GIVEN EXERCISE: Reproduce the material between the lines holding "Task: Click the 查找设置 search field" and "Action: (207, 45)", inclusive, switching "ladybug" to "beetle" and changing nothing else.

SOURCE RECORDS:

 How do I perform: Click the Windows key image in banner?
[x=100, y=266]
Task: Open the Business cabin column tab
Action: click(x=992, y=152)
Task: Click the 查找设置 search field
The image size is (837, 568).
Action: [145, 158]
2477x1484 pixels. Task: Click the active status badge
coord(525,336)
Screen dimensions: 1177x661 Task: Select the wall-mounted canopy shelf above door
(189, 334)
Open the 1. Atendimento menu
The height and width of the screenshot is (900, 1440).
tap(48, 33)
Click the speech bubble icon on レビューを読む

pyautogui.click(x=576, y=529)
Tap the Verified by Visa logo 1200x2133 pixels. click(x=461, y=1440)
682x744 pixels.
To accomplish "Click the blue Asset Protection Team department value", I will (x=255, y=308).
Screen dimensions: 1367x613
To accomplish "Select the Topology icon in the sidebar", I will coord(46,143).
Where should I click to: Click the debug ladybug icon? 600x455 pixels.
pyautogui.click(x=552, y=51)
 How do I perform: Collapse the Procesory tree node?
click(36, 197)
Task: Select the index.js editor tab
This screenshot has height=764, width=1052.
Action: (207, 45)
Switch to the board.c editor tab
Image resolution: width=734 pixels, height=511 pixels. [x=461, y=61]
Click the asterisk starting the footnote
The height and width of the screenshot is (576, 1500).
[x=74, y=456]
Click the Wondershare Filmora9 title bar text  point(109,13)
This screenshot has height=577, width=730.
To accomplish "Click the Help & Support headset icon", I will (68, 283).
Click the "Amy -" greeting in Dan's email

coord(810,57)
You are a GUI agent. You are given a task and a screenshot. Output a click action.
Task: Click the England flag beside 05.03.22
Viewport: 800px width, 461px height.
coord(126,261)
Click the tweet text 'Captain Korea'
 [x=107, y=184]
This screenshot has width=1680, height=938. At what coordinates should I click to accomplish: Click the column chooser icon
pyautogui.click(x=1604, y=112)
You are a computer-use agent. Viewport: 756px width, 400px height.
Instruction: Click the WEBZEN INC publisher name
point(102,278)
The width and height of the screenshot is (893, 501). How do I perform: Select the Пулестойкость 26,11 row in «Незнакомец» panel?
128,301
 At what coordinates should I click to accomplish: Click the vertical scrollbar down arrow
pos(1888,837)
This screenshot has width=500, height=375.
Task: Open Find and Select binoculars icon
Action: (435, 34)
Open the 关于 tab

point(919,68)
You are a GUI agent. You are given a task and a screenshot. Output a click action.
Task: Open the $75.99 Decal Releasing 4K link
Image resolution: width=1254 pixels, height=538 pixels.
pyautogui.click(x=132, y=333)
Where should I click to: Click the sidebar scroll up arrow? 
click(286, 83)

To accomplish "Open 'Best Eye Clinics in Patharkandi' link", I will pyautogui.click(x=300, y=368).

TASK SOLUTION:
Task: Click the 查找设置 search field
The image size is (837, 568).
Action: [145, 158]
2477x1484 pixels. Task: Click the active status badge
coord(525,336)
Screen dimensions: 1177x661 Task: Select the wall-mounted canopy shelf above door
(189, 334)
Open the 1. Atendimento menu
The height and width of the screenshot is (900, 1440).
tap(48, 33)
Click the speech bubble icon on レビューを読む

pyautogui.click(x=576, y=529)
Tap the Verified by Visa logo 1200x2133 pixels. click(x=461, y=1440)
682x744 pixels.
To accomplish "Click the blue Asset Protection Team department value", I will (x=255, y=308).
Screen dimensions: 1367x613
To accomplish "Select the Topology icon in the sidebar", I will coord(46,143).
Where should I click to: Click the debug beetle icon? 600x455 pixels.
pyautogui.click(x=552, y=51)
 How do I perform: Collapse the Procesory tree node?
click(36, 197)
Task: Select the index.js editor tab
This screenshot has height=764, width=1052.
Action: (207, 45)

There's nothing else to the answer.